As Eric Segall’s article discusses, perhaps the Court is out of touch with the real world. The Court is an insular institution of privileged lawyers who surround themselves with mostly white clerks from privileged backgrounds and a small group of law schools. Court cases are argued by another small group of appellate specialists, most of whom were Court clerks. Can this small group of people from the same schools really understand what it is like to be a poor African American in the criminal justice system? Can they understand the importance of affirmative action or disparate impact theory? Would cameras in the courtroom expose these biases to the public?
The Court’s hostile views aren’t limited to race cases. In Gebser v. Lago Vista Independent School District, 524 U.S. 274 (1998), and Davis v. Monroe County Board of Education, 526 U.S. 629 (1999), the Supreme Court refused to apply well-settled Title VII sexual harassment standards to Title IX. Instead, it adopted a “deliberate indifference” theory that makes it more difficult to protect children than adults. As Fatima Goss Graves and Adaku Onyeka-Crawford explain in their article, employers are responsible if supervisors sexually harass employees. They are responsible if co-workers harass each other if the employer “knew or should have known” about the sexual harassment. Employers can’t put their heads in the sand to avoid liability. Yet, that is exactly what schools can do under Title IX after Gebser and Davis.
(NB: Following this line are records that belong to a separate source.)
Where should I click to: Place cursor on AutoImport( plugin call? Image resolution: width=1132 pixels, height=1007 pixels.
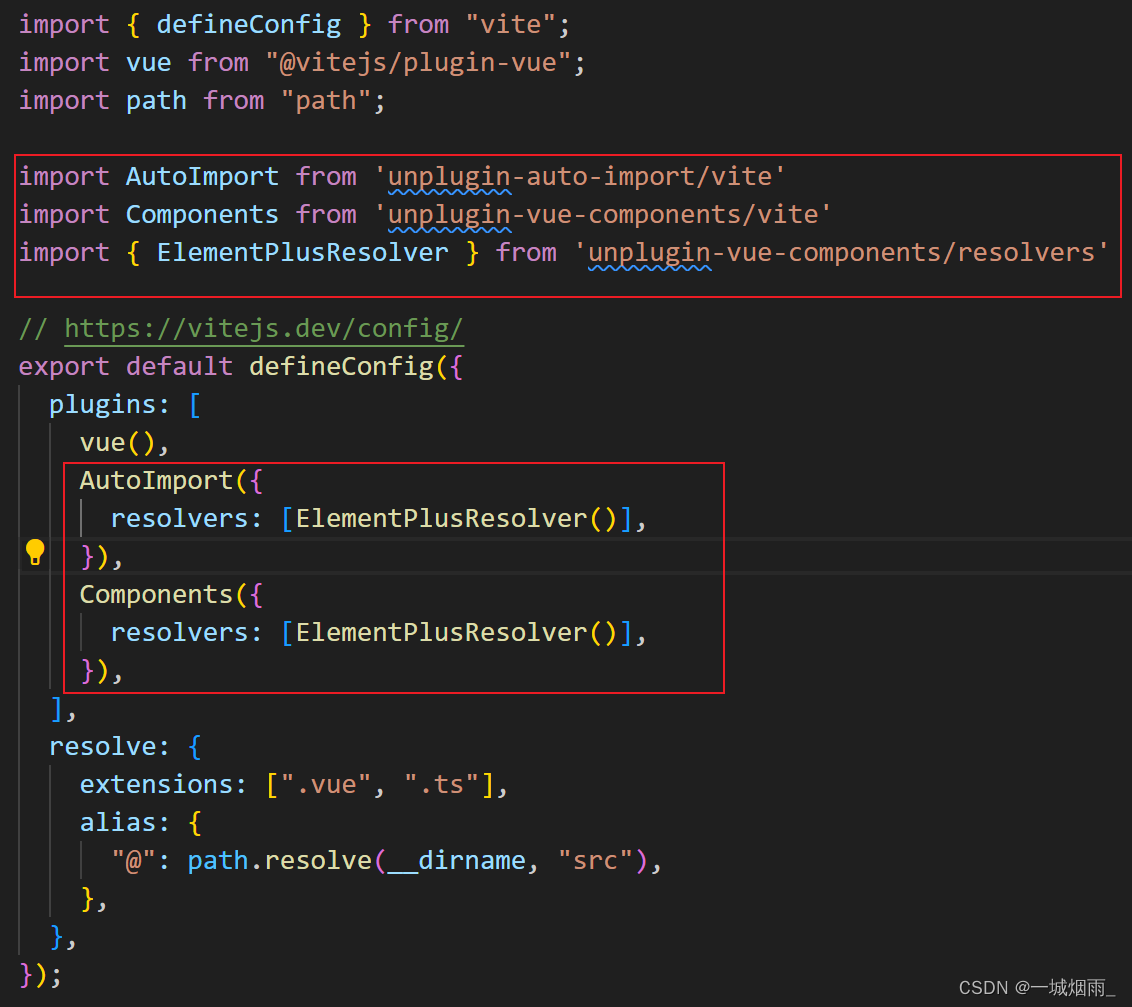point(155,481)
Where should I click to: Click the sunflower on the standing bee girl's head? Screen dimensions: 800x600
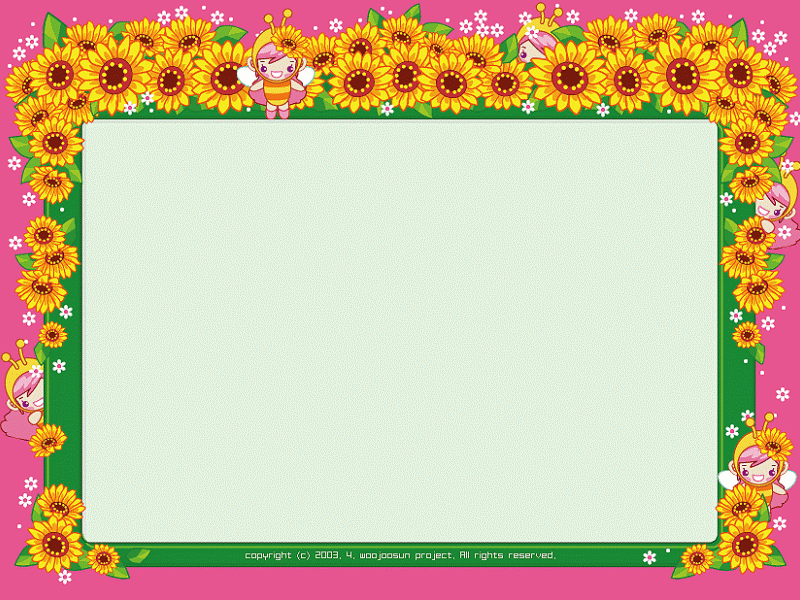(288, 39)
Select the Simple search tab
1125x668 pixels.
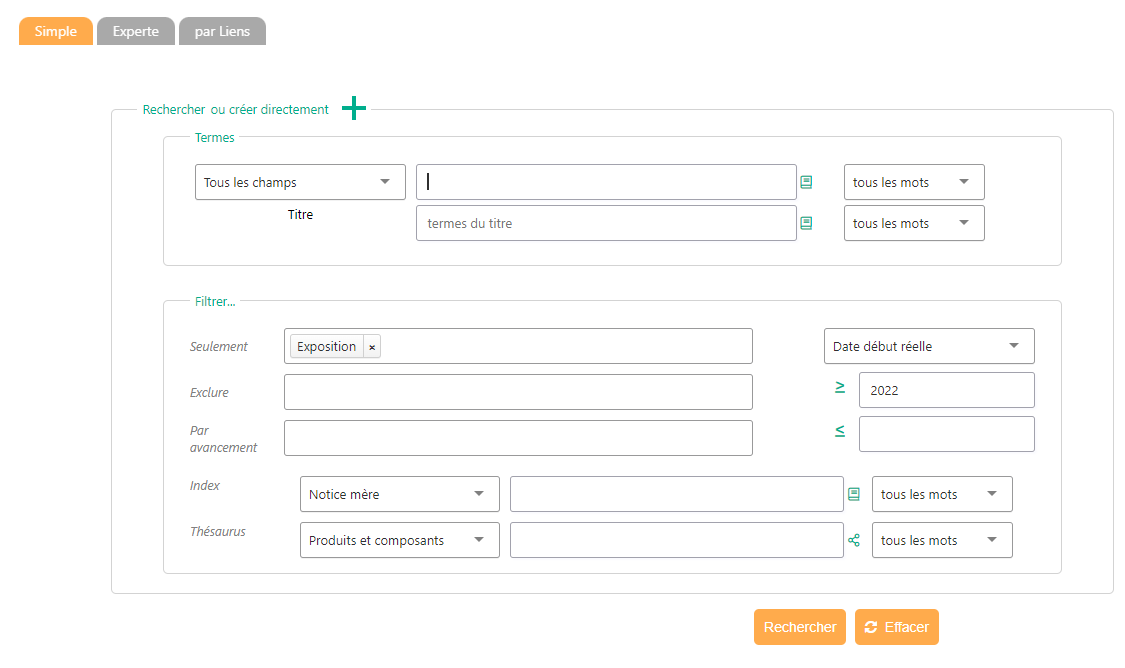[56, 31]
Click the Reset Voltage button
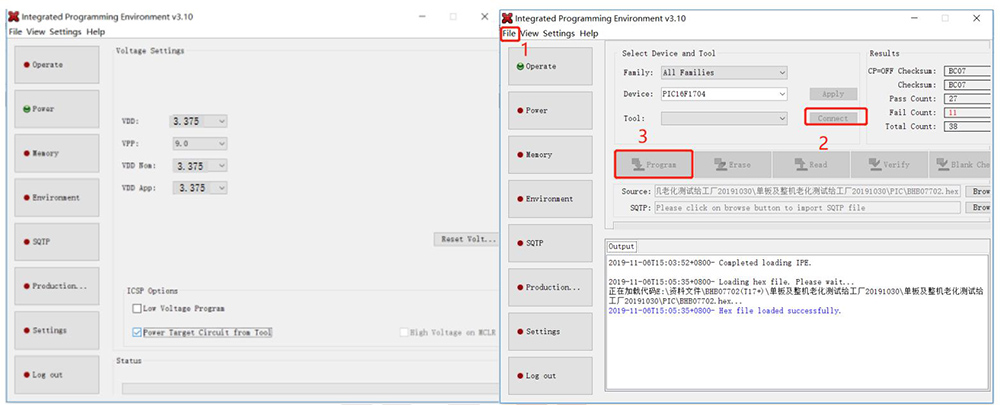 click(465, 239)

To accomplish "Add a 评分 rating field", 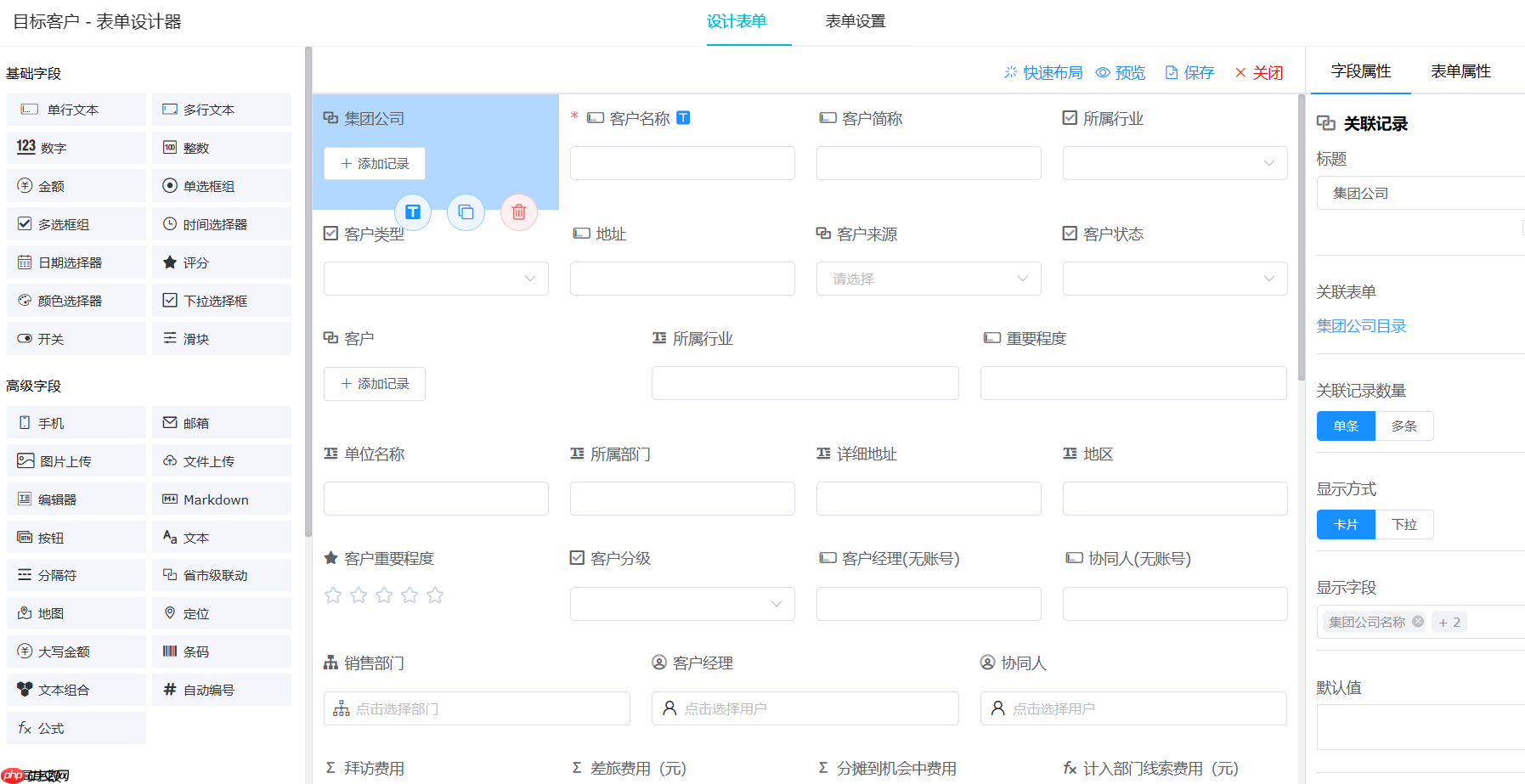I will coord(221,262).
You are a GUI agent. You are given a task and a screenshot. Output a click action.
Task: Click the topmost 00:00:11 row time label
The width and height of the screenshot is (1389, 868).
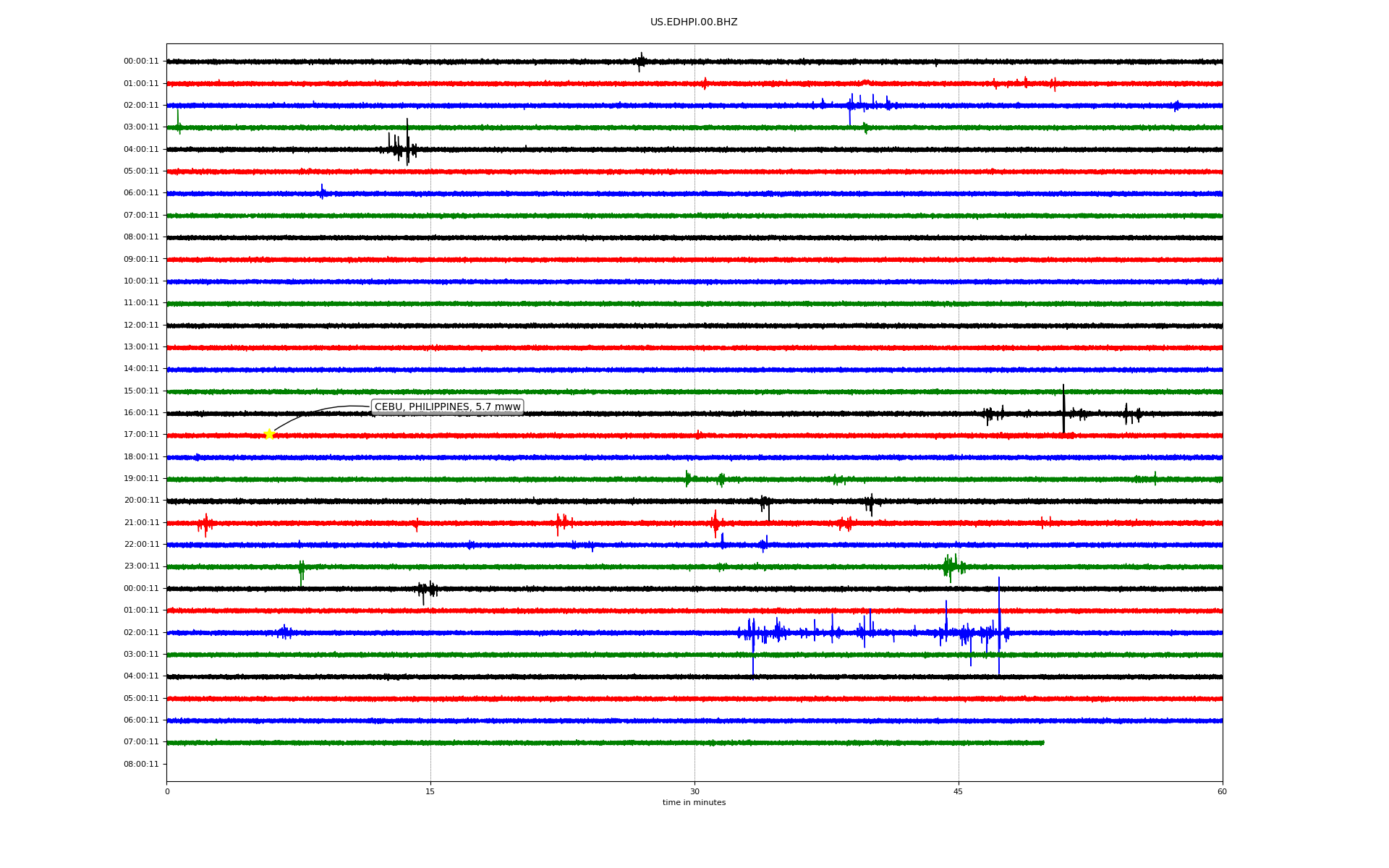tap(141, 61)
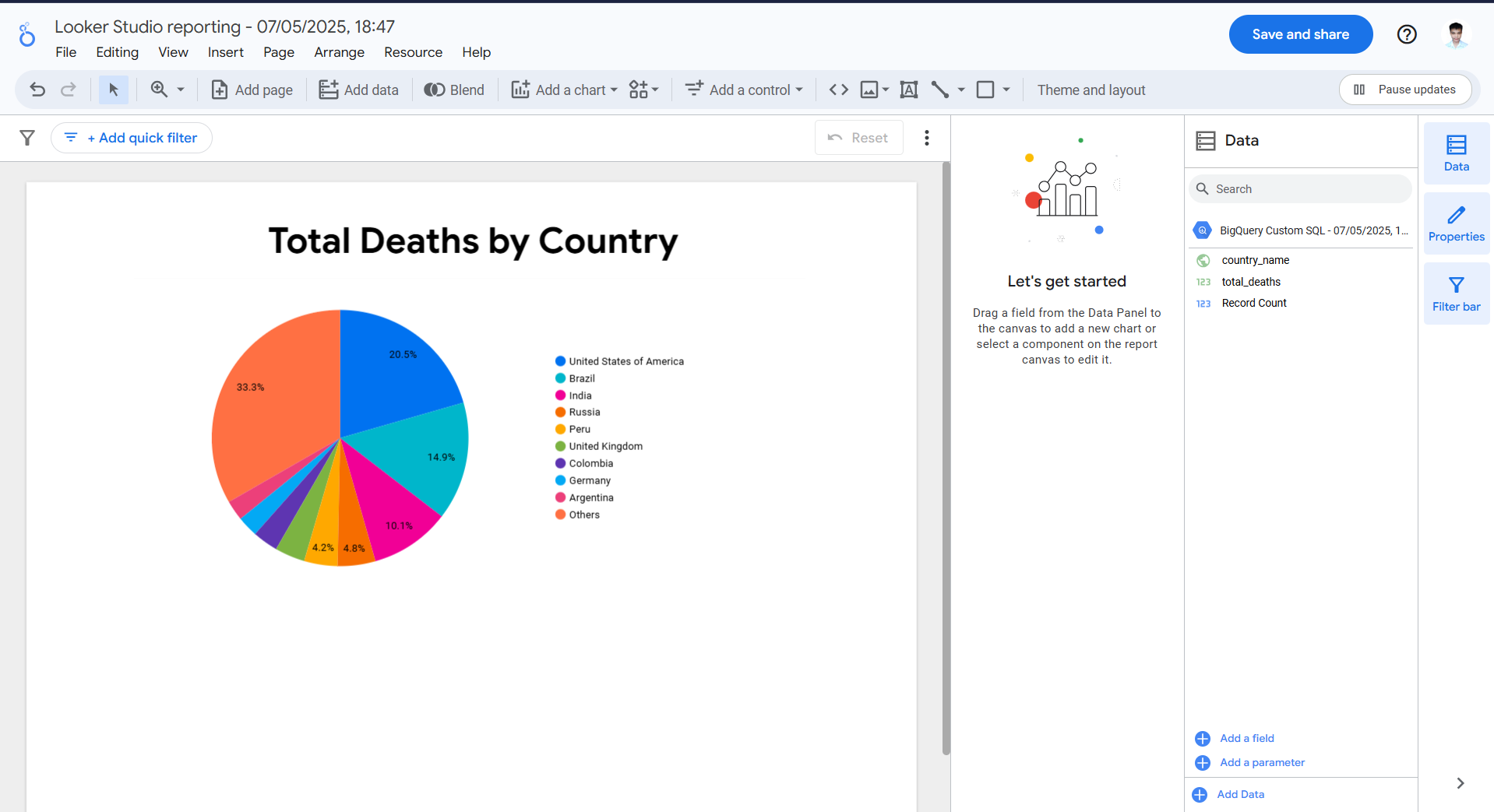Click the Save and share button

click(1300, 34)
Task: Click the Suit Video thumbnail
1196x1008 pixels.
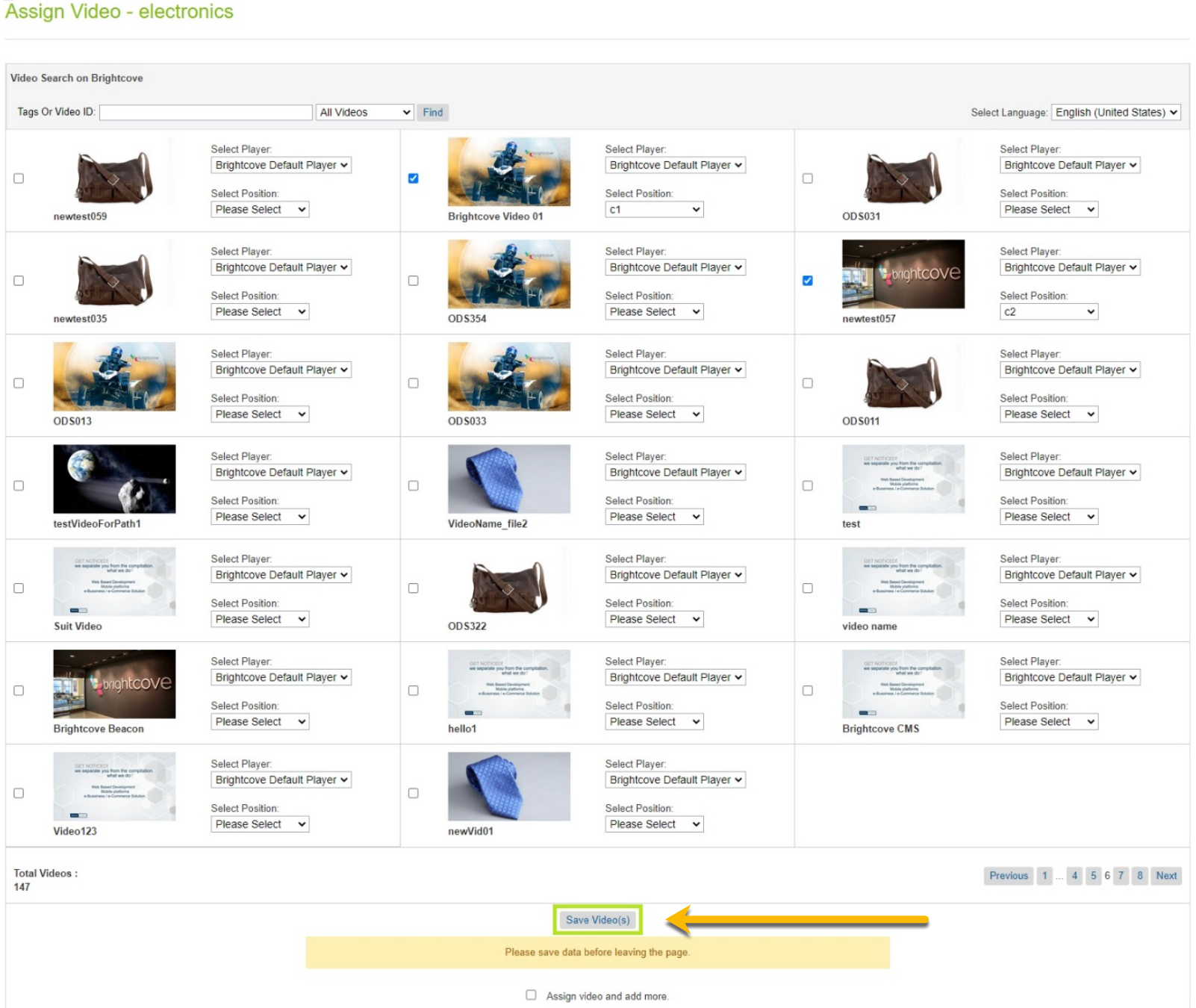Action: (x=114, y=582)
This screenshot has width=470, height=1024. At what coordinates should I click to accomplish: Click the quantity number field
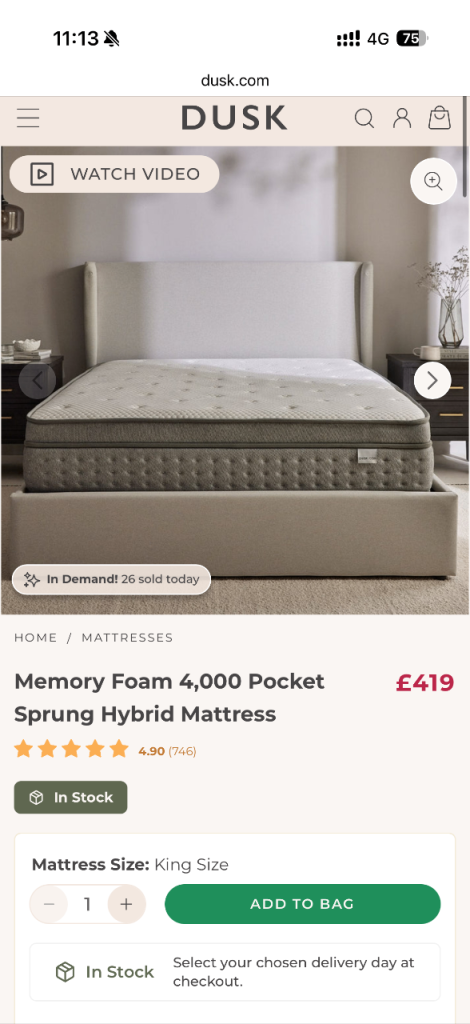[x=87, y=904]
Under the new test, a school is not responsible for sexual harassment or even assault against children unless the children provide the right authority figure with notice of the specific harassment and the school responds with deliberate indifference, a high standard that lower courts are quick to find does not exist even in the most egregious situations. Students must also explain how enduring the harassment denied them equal access to education. Why would the Court make it more difficult for children to demand protection and accountability in schools than adults receive in the workplace? Would the outcome have been different if more women had heard the cases?
Many commentators have written about how the Court has revived Jim Crow and even pre–Civil War legal theories to continue its assault on civil rights. But Yolanda Rondon’s article explains how the Court has revived Korematsu in all but name after 9/11.
American jurisprudence has historically expanded civil rights and access to justice, but the articles in this issue show that we are sliding backward. Forces on this Court are engaged in a steady assault on our rights and remedies. They are limiting our access to the courts and thus to justice itself. The assault continues outside the headlines. It continues in the cases we aren’t watching . . . in the cases lurking in the shadows.